While my family is playing in the sand this week, I am reposting from my categories of “Songs.” This article has drawn a lot of traffic, so I thought I would share it again. I mean, hey, I never know how much of my crazy I should hide from the public…
Miranda Lambert has her own little gritty niche in country music. Her beautiful face likes to sing about some of the uglier truths in life (yes, uglier than losing your dog, wife, and house). Lambert’s latest single, “Mama’s Broken Heart,” is about a girl who is handling a breakup in all the wrong ways. But mainly it is about challenging the way that “mama” would have her to deal– by pretending.
For those of you who haven’t stopped reading because I am discussing a country song, I wanted to consider this whole “southern” dynamic that Miranda sings about quite often. It certainly isn’t just southern, but she is right to challenge this “pretty Christianity,” as I will call it. Maybe we need to ask ourselves when good manners and respect morph into downright faking it.

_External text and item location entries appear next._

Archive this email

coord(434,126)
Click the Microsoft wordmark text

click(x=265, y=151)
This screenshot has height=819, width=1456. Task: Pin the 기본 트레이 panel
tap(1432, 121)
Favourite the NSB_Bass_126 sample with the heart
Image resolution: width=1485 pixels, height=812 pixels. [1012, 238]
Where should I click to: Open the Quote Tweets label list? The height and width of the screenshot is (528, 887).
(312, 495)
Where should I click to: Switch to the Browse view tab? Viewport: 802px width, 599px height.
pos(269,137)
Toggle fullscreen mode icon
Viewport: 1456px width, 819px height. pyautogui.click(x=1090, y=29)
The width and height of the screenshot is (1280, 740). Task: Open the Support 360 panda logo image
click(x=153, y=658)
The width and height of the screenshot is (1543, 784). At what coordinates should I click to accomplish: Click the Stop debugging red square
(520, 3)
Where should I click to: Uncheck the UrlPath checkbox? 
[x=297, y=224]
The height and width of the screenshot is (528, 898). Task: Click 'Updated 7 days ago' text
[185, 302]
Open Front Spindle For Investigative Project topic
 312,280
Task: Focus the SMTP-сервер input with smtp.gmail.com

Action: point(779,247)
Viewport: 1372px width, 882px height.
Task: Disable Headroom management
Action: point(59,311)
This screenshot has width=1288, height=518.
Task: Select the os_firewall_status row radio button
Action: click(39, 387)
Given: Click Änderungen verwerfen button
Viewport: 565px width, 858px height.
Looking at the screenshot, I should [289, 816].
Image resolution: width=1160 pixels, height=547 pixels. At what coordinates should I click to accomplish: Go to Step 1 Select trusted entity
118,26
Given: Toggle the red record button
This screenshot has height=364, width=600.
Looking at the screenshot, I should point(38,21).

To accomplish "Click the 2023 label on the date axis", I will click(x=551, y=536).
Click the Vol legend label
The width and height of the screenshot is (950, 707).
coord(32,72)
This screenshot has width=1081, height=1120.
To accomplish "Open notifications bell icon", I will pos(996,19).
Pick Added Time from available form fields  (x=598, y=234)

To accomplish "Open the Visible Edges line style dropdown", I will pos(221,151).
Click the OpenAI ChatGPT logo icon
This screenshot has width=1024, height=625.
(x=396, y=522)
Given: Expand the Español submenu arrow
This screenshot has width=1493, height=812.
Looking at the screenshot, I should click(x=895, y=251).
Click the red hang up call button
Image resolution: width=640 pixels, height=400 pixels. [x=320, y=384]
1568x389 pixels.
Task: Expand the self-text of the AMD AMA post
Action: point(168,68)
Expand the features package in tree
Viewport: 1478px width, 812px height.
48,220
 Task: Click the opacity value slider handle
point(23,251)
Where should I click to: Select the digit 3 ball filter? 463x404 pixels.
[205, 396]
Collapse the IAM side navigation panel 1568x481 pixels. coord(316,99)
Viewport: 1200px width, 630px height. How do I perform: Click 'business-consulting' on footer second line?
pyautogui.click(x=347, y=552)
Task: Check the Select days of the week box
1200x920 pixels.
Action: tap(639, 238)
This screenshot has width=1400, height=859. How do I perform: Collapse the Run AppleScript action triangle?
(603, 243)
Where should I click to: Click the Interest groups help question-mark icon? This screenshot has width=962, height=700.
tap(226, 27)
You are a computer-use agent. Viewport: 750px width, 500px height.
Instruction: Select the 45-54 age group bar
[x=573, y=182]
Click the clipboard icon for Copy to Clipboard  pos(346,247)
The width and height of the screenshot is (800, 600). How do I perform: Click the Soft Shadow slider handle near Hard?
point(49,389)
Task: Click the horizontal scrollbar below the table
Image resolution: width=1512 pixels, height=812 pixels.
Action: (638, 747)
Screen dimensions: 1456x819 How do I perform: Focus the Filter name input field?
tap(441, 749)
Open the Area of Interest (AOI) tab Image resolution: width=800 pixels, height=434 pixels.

In the song, Lambert sings about a very dramatic way of dealing. She resents her mother’s “softer generation where you get a grip and bite your lip just to save a little face.” While the character of the song is the subject of gossip around town from the “barflies to the Baptists,” she reflects that in her mom’s eyes it “don’t matter how you feel, it only matters how you look.” While mama tells her to “run and hide [her] crazy and start acting like a lady,” she rebels even more.
Sure, we certainly shouldn’t give license to act on all our feelings. And sin is sin, which is evil. But what does a good Christian do when they have a broken heart, or a hurtful disagreement, don’t get that job we we’re after, or are just exhausted with life? We are all tempted to sin—all the time. Do we just pretend like we aren’t?
I think that much of the problem is a confusion about sanctification. Because we are justified in Jesus Christ, we are called to live a life of faith and obedience. But we can’t sanctify ourselves. God is faithful to his covenant and he is much more concerned with the reality of our broken hearts than how we look through the process. If you think about it, we are all crazy. Sin is crazy. Wanting to be fulfilled by anything other than Jesus Christ is crazy! Looking to anything else for meaning and value—just plain nuts. We need to look at our own crazy so that we see our need for Christ. But if we’re too busy hiding our crazy and acting like sanctified Christians, we are really on a self-atonement plan that is the craziest idea of all!
When I first heard Lambert’s song, I was thinking about all this fakeness in the church, and life in general. I was thinking about how we need to be real with people so that God can work on our broken hearts. “Blessed are the poor in spirit, for theirs is the kingdom of heaven.”
But as I was reflecting on it further, I began to think that I can really be that mama who keeps telling their kids to hide their crazy. I mean, a major part of my job is spent working on behavior. When it comes down to it, I don’t want my kid to be the one “holdin’ the matches when the fire trucks show up and there’s nobody else to blame.” I do have to teach them to resist sin, even when their “feelings” tell them otherwise. This is why the gospel is so important. It’s something that is totally outside of us, good news about what Christ has done despite myself. Our feelings may reek of desperation and bad desires. But we need to identify them for what they are and bring them to the cross.
If I’m honest, I don’t think that I have created the best parenting environment for the gospel. I think that in some ways I have made it a little easier for my children to tell a lie and “hide their crazy.” Sure, many times that’s on them because they are merely trying to avoid the consequences of sin. But, is my heart prepared to offer compassion as well, or do they think that I am going to tersely condemn them with no grace? I have to ask myself if maybe sometimes I am more concerned with how my children make me look more than what is going on in their own hearts. Or maybe I’m just too tired to deal with it all. The difficulties in parenting just make me realize how much grace I need myself. But Lambert sings a mantra at the end of her song that I would never want my children to learn from me:Powder your nose, paint your toes Line your lips and keep ‘em closed Cross your legs, dot your I’s And never let ‘em see you cry
Christianity is only pretty because of our beautiful Savior. Painting our own righteousness over our crazy isn’t fooling anyone.